*Extrait du document:*
#####

Introduction

Bonjour. Je tiens tout d’abord à remercier la Chambre de commerce du Grand Toronto de m’avoir invité à prendre la parole aujourd’hui. Je ne pourrais souhaiter un meilleur auditoire pour parler de la stabilité des prix et de la stabilité financière, et j’ai bien hâte de discuter avec vous.

La Banque du Canada a commencé à relever les taux d’intérêt en mars 2022, et 14 mois plus tard, nous pouvons voir que la politique monétaire fonctionne et fait baisser l’inflation. En mars 2023, l’inflation mesurée par l’indice des prix à la consommation (IPC) s’est établie à 4,3 %, soit environ la moitié de son niveau de l’été dernier, lorsqu’elle avait culminé à un peu plus de 8 %. Nous nous attendons à ce qu’elle baisse encore et à ce qu’elle avoisine 3 % cet été. C’est une bonne nouvelle.

#####

*Enregistrements du jeu de données:*
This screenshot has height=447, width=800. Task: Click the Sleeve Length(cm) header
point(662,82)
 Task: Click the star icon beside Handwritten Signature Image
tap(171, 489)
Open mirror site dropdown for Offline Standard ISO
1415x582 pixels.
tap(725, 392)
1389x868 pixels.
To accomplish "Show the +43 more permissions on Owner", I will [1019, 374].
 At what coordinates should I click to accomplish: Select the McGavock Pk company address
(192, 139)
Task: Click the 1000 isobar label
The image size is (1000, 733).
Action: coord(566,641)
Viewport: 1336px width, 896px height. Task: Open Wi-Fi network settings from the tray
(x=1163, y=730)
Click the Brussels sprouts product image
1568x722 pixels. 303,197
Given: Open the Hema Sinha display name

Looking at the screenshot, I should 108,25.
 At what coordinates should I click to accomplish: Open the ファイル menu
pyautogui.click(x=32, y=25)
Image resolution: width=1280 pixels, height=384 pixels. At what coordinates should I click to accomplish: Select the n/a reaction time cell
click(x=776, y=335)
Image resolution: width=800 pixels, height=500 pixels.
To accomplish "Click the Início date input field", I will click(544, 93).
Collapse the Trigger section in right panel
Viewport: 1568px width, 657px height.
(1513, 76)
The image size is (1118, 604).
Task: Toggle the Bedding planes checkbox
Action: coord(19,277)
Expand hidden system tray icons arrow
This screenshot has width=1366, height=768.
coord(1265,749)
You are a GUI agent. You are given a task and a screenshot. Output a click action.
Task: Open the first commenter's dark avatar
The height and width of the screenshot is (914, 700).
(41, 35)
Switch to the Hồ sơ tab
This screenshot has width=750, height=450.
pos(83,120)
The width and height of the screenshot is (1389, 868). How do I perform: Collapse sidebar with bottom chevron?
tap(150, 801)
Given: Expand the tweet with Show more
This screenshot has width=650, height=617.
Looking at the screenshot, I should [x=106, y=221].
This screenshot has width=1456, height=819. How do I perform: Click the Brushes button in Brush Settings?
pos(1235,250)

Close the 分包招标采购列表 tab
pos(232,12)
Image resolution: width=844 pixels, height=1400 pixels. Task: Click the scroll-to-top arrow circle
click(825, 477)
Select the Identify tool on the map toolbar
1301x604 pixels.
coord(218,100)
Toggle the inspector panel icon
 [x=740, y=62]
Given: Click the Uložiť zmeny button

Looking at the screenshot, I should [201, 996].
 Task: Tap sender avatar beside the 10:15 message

#####

*Objectifs:*
1. Veuillez recopier, sans rien modifier, le passage du discours qui va de « Introduction » jusqu'à « discuter avec vous. » inclus.
2. Dans les entrées, reprenez les lignes allant de celle qui contient « Image resolution: width=1280 » jusqu'à celle qui contient « will click(544, 93). », toutes deux incluses, en substituant « px » à « pixels » et en laissant tout le reste intact.
Le discours et les entrées proviennent de sources distinctes.

*Réponses:*
1.
Introduction

Bonjour. Je tiens tout d’abord à remercier la Chambre de commerce du Grand Toronto de m’avoir invité à prendre la parole aujourd’hui. Je ne pourrais souhaiter un meilleur auditoire pour parler de la stabilité des prix et de la stabilité financière, et j’ai bien hâte de discuter avec vous.

2.
Image resolution: width=1280 px, height=384 px. At what coordinates should I click to accomplish: Select the n/a reaction time cell
click(x=776, y=335)
Image resolution: width=800 px, height=500 px.
To accomplish "Click the Início date input field", I will click(544, 93).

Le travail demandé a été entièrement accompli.